Modern mechanical engineers rarely build machines by hand. Instead, they rely on tools like SolidWorks, AutoCAD, and Ansys to model, simulate, and test mechanical systems in virtual environments. The final designs are passed on to robotic assembly lines and CNC machines that carry out physical production.
Similarly, in an AI-native software world, engineers will focus primarily on high-level system design, logic, and validation. Intelligent models will handle most of the implementation. The software engineer of the future becomes a systems architect, responsible for ensuring that AI interprets and executes their design intent correctly and reliably.
In Fintech: Engineers as Model Designers and Integrators
This paradigm shift will also collapse the traditional barrier between quantitative researchers and software engineers. Engineers will take full ownership of both model design and system integration.
Li likens this transformation to circuit design. Engineers will need a deep understanding of how each AI model functions and how to interconnect them to build cohesive, intelligent systems. Instead of relying on manual statistical modeling, engineers will guide AI systems to generate, test, and optimize financial models based on defined objectives.

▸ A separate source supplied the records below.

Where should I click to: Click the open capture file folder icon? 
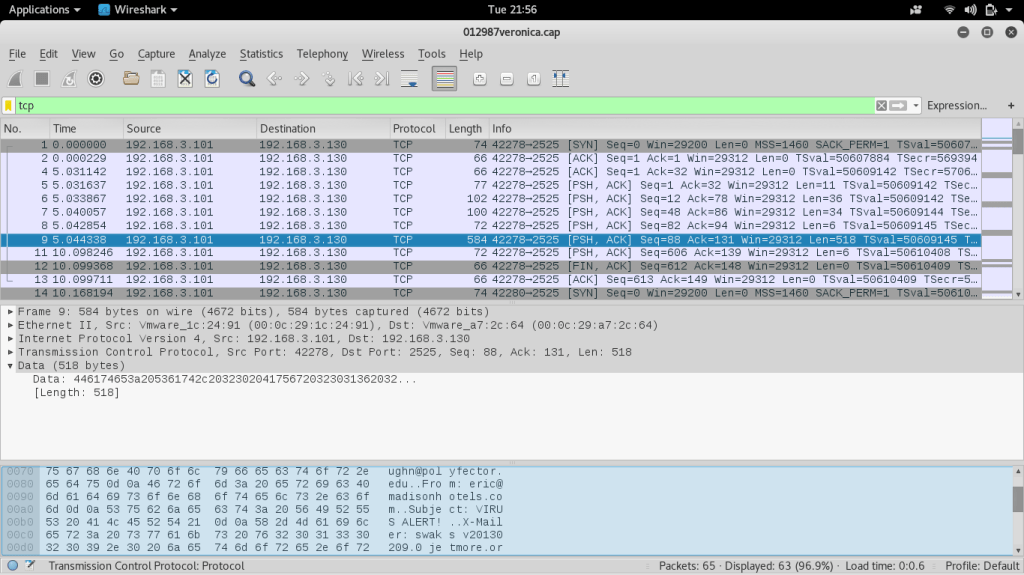click(x=131, y=79)
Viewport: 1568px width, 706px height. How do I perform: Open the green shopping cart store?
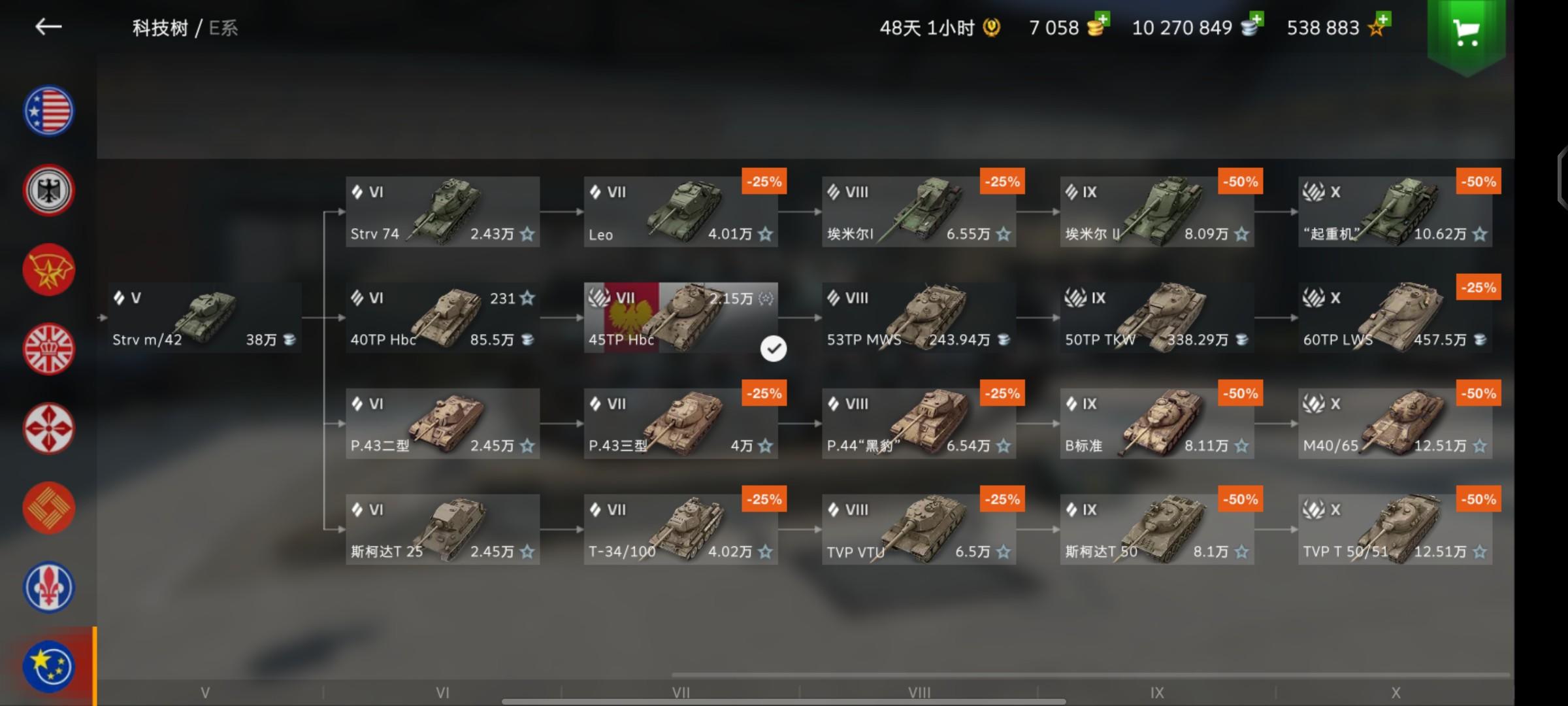[x=1467, y=34]
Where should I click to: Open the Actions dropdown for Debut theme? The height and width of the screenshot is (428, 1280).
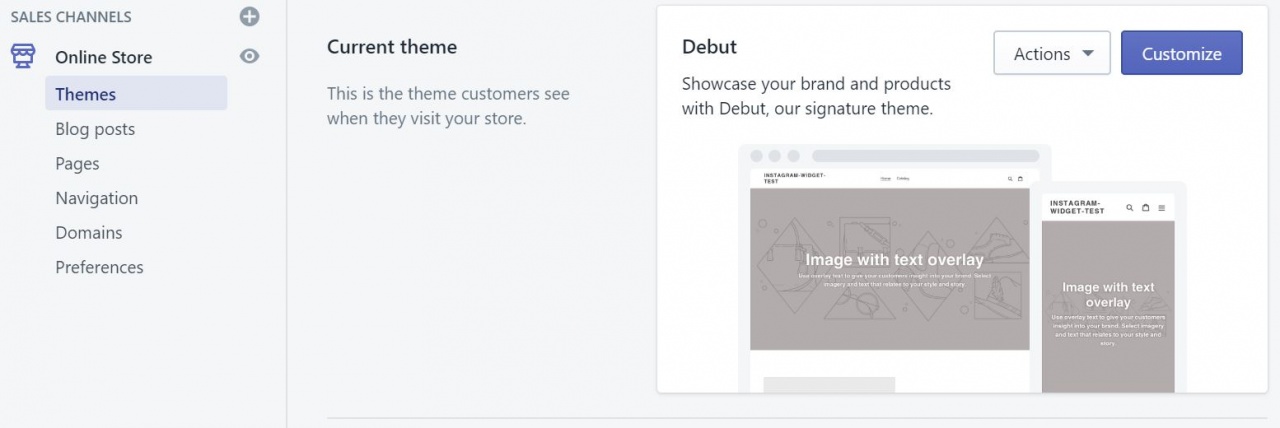tap(1052, 53)
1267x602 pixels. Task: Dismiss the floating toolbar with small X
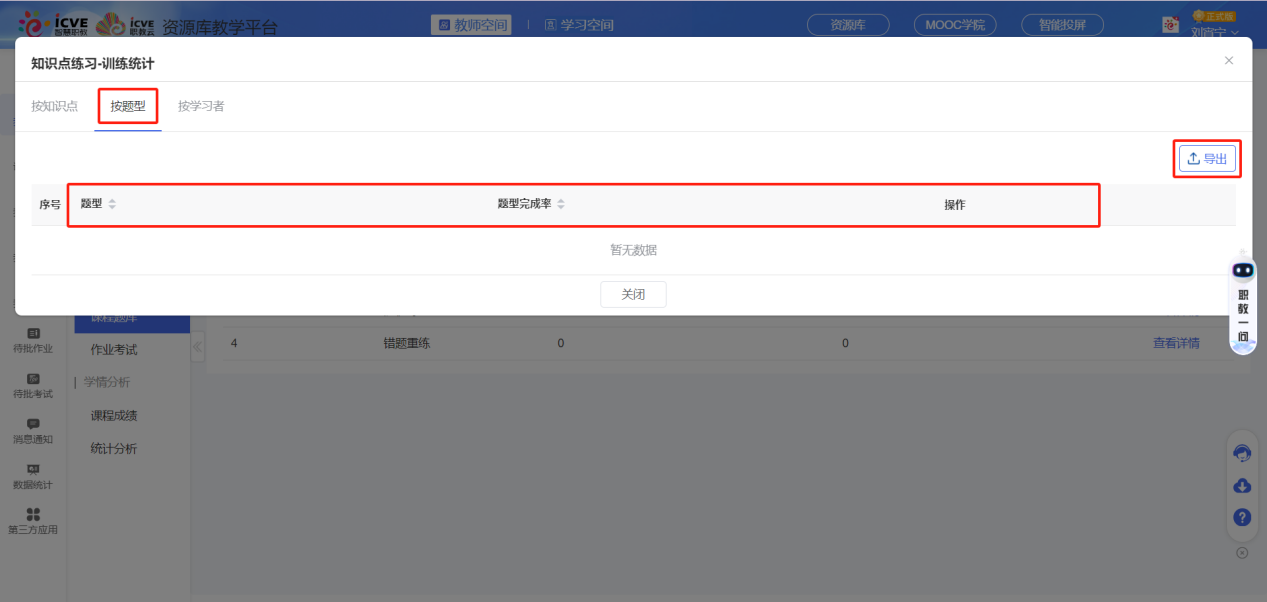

Quantitative firms will no longer require large teams of statisticians manually crafting formulas. AI will handle much of that work—rapidly generating models with superior adaptability and performance—while engineers oversee and refine the process.

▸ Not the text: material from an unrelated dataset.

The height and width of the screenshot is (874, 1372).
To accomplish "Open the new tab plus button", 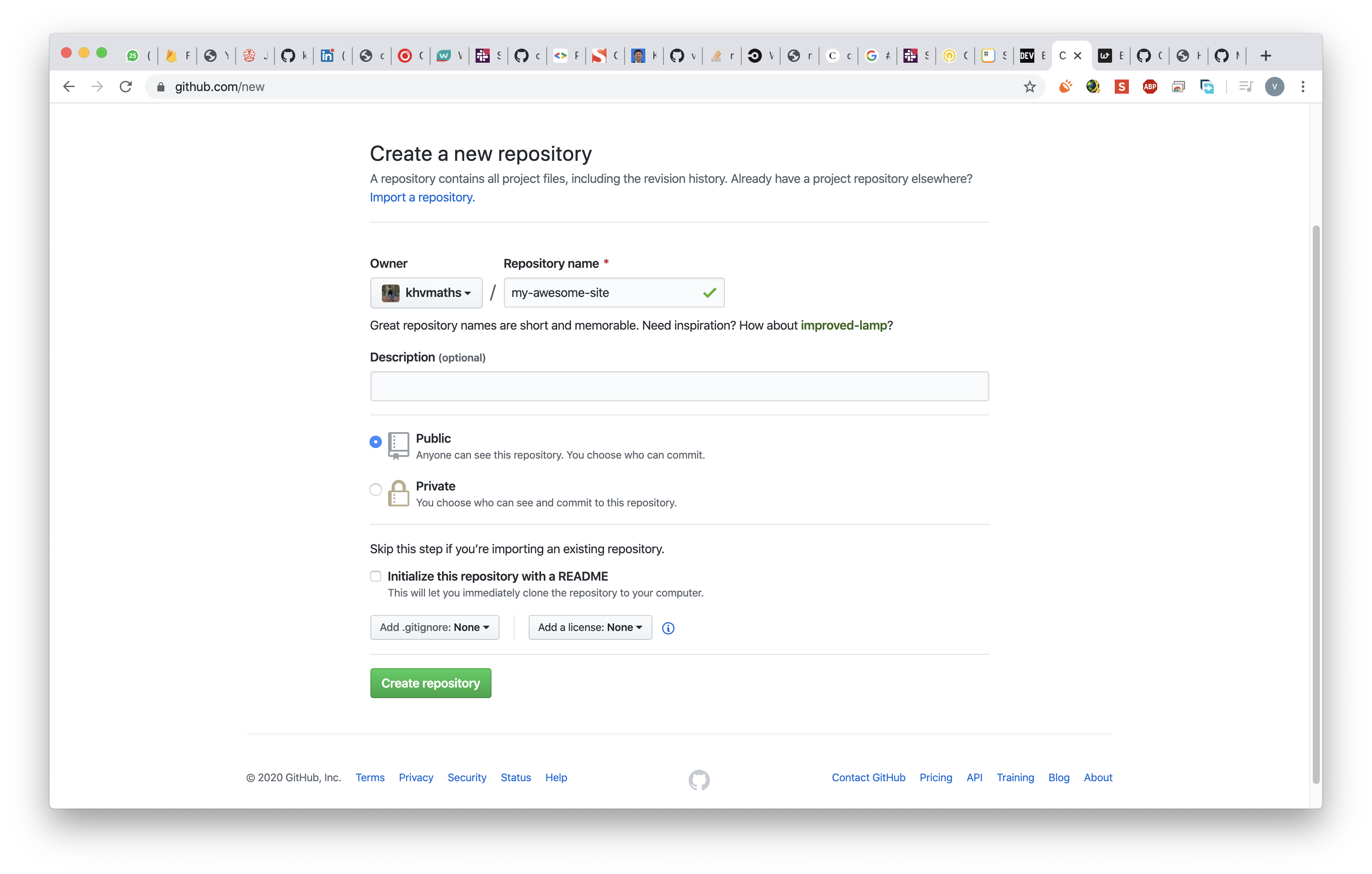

Chuanrui Li concludes that software engineering is undergoing a profound evolution—from manual, hands-on coding to intelligent orchestration.
The modern engineer will no longer just write code. They will design, validate, and manage intelligent ecosystems—systems that can adapt, learn, and improve themselves. In this new era, success will belong to engineers who blend deep technical knowledge with creativity and a strong sense of purpose.
The future, as Li sees it, belongs to those who don't just use AI—but understand when, how, and why to use it.